Abstract

Recent data has demonstrated efficacy of a pleural tract sealant system (PTSS; Biosentry) in reduction of rates of pneumothorax (PTX), chest tube placement, and admissions after lung biopsy. The purpose of this study is to compare pneumothorax rate before and after utilization of the PTSS when used in an academic institution in a high risk patient population. A retrospective cohort study was performed of all CT-guided percutaneous lung biopsies at an academic institution from July 2016 to July 2018 to include approximately one year of data before and after PTSS adoption. Exclusion criteria included non-use of PTSS after official adoption, aborted procedures, and incomplete data sets. Independent variables analyzed included age, gender, presence of emphysema, pleural passes, needle in time, lobe laterality, and segment. Primary outcome was presence of a pneumothorax on initial post-biopsy chest radiograph.
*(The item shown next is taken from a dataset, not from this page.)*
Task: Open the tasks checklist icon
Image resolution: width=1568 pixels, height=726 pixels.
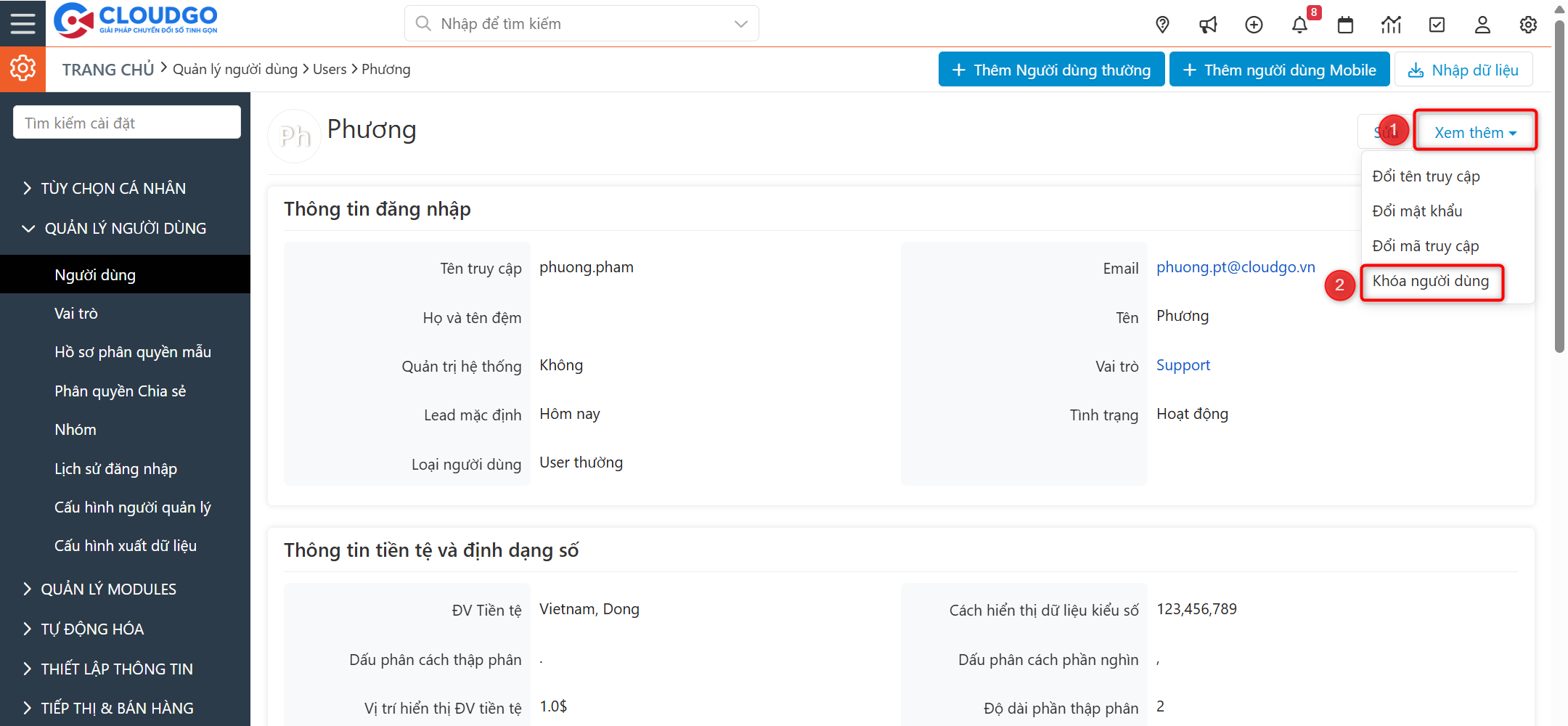Action: coord(1437,25)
Data was then analyzed in an A-priori, binary logistic model adjusted for confounders (threshold for inclusion p<0.10). There were 265 patients included in the final analysis (PTSS = 150, No PTSS = 115). Only potential confounding factor meeting inclusion threshold was emphysema (p=.001). There was no difference in the overall between group rates of PTX (13% with PTSS versus 8% without PTSS; p=0.17). Binary logistic analysis discovered a higher incidence of PTX in patients with emphysema with the use of PTSS versus no PTSS. Ultimately emphysema was identified as an independent predictor of PTX in patients in which a PTSS was used (p=.047). PTSS alone or PTSS by needle time failed to be significant independent predictors. Patients with emphysema have higher rates of PTX when using a PTSS system while patients without emphysema have lower rates of post-biopsy PTX. These results suggest that using a PTSS system may be contraindicated in patients with emphysema. Additional prospective studies will be needed.